- Task goal
All entries below are to be set down again, identical to the source.

- Source material
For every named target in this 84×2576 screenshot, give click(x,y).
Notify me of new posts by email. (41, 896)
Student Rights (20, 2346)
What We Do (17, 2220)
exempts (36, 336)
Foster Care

- Result of this task
For every named target in this 84×2576 screenshot, give click(x,y).
Notify me of new posts by email. (41, 896)
Student Rights (20, 2346)
What We Do (17, 2220)
exempts (36, 336)
Foster Care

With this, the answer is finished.